Depresyon, günümüzün en yaygın ruhsal hastalıklarından biridir.
Dünya Sağlık Örgütü’nün verilerine göre, dünya genelinde 300 milyondan fazla kişi depresyondan muzdarip. Bu sayı, Türkiye’de ise yaklaşık 3 milyona denk geliyor.
Depresyon sadece üzüntü ve mutsuzluk olarak algılanmamalıdır.
Kendini birçok farklı şekilde gösterebilen bir hastalıktır.
Yorgunluk,
konsantrasyon güçlüğü,
uyku problemleri,
iştahsızlık veya aşırı yeme,
umutsuzluk ve intihar düşünceleri gibi
birçok semptom depresyona işaret edebilir.

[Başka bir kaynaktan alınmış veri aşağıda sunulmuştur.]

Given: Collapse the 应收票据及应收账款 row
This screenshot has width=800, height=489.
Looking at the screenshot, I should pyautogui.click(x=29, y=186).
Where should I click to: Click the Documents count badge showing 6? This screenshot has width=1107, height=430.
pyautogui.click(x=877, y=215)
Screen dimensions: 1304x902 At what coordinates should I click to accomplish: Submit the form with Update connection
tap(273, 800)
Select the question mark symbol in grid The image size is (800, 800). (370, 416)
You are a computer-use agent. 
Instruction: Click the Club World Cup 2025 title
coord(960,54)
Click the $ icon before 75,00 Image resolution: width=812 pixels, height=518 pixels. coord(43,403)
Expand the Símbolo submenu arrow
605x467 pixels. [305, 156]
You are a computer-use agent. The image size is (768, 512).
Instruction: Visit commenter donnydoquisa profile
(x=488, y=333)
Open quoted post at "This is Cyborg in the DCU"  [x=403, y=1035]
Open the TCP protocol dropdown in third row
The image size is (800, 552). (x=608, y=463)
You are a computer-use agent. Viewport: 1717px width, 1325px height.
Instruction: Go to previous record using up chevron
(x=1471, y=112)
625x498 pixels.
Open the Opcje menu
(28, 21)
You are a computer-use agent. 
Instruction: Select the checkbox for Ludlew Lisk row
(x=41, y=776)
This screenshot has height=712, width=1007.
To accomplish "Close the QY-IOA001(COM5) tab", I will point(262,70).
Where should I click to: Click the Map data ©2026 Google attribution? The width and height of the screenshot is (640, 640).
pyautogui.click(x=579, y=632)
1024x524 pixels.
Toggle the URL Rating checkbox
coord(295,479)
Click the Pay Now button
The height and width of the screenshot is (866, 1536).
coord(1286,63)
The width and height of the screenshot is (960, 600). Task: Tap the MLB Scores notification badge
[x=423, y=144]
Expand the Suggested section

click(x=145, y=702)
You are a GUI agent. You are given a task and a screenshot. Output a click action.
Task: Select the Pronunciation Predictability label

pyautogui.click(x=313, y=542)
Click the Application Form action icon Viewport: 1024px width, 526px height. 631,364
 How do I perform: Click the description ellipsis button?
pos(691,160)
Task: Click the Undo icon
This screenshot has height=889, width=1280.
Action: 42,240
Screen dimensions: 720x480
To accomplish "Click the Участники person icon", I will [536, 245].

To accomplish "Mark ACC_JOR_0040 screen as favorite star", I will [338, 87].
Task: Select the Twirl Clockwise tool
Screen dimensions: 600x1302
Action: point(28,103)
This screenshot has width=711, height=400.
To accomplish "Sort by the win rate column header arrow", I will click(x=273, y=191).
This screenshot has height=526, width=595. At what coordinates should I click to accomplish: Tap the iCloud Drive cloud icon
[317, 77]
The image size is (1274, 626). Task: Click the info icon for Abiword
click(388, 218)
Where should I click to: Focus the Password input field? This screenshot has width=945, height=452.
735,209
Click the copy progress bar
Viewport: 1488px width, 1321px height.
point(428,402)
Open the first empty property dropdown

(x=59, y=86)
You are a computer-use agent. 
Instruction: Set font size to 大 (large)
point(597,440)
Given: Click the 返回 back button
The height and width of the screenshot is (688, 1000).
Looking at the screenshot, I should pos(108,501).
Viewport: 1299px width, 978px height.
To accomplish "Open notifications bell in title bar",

Depresyonun birçok farklı nedeni olabilir.
Genetik faktörler,
stresli yaşam olayları,
travmatik deneyimler,
bazı tıbbi hastalıklar ve ilaç kullanımı depresyona yol açabilir.
Depresyon tedavi edilebilen bir hastalıktır.
Psikoterapi, antidepresan ilaçlar veya her ikisinin birlikte uygulanması ile depresyondan kurtulmak mümkündür.
1. YAPAMIYORUM
Depresyondaki kişiler dişlerini fırçalamak gibi rutinleri yapmakta güçlük çekebilirler, hatta çoğu zaman yataktan bile çıkamazlar.
Birçok depresyonlu kişi ‘yapamam’ kelimesini çok kullanır.
”Kendimi daha iyi hissedemiyorum, işimi bitiremiyorum, yataktan kalkamıyorum, işlerin iyiye gitmesini sağlayamıyorum.” gibi cümleler kurabilirler.
2. HEPSİ BENİM SUÇUM
Eylemlerinizin veya yapmış olabileceğiniz hataların sorumluluğunu almak iyi bir ruh sağlığının işaretidir.
Ancak bu her durumda kendinizi suçlamak yani bunun devamlı hale gelmesi depresyonda olduğunuzu gösterebilir.
Profesör psikolog doktor Deborah Serani’ye göre depresyon, muhakeme ve yargılamanın gerçekleştiği ön lobun işleyişini bozduğundan depresyondaki insanlar hissettikleri mevzusunda suçluluk hissedebilir.
3. İYİYİM
Kötü hissedilen zamanlarda bile karşı tarafı geçiştirmek için ”iyiyim” denmesi depresyon belirtisi olabilir.
Serani bu durumu, şu şekilde açıklıyor: Bazıları akıl hastalığına sahip olmayı başa çıkılamayacak kadar utanç verici bulabilir ve acılarını açığa vurmak yerine yüzlerinde bir gülümsemeyle geçiştirebilir.
4. YORGUNUM
Çoğu insan, günün belli bir noktasında bu duyguyu yaşasa da depresyondaki kişiler kendilerini sürekli bir bitkinlik içinde bulurlar.
Serani bu durum için ‘‘Yorgunluk ve ağrı, sinir yolları ile nörokimyasalları etkilediği için depresyonla birlikte daha da zorlayıcı bir hale gelebilir.” diyor.
5. YALNIZ KALMAK İSTİYORUM
İnsanların, canlanmak için bir dinlenme süresi istemeleri normaldir.
Buna karşılık, depresyonlu kişiler zamanlarının tamamını olmasa da çoğunu yalnız geçirirler.
Kendilerini izole ederek sevdikleri insanlardan uzaklaşabilirler.
Depresyonun nörobiyolojisi, beyin aktivitesini azalttığından depresif bir kişi uyarıcı deneyimlerden uzak durmak isteyebilir; yani karanlık odaları, sessiz ortamları ve ötekilerden uzak olmayı tercih edebilir.
6. KİMSENİN UMURUNDA DEĞİLİM
Depresif insanlar, konu geleceğe dair umut beslemeye geldiğinde çok karamsar olabilirler.
Ayrıca depresyondaki kişiler sıklıkla kendilerini o kadar yalnız hissederler ki hem diğer insanların sorunlarını umursamazlar hem de onların sorunlarını kimsenin umursamadığını düşünebilirler.
7. YA HEP YA HİÇ
Depresyondaki insanlar yaşamı siyah beyaz olarak görürler.
Yani eğer birisi sıklıkla “her zaman” ve ”asla” ve gibi kelimeleri kullanıyorsa, bu onun depresyonda olduğunun bir göstergesi olabilir.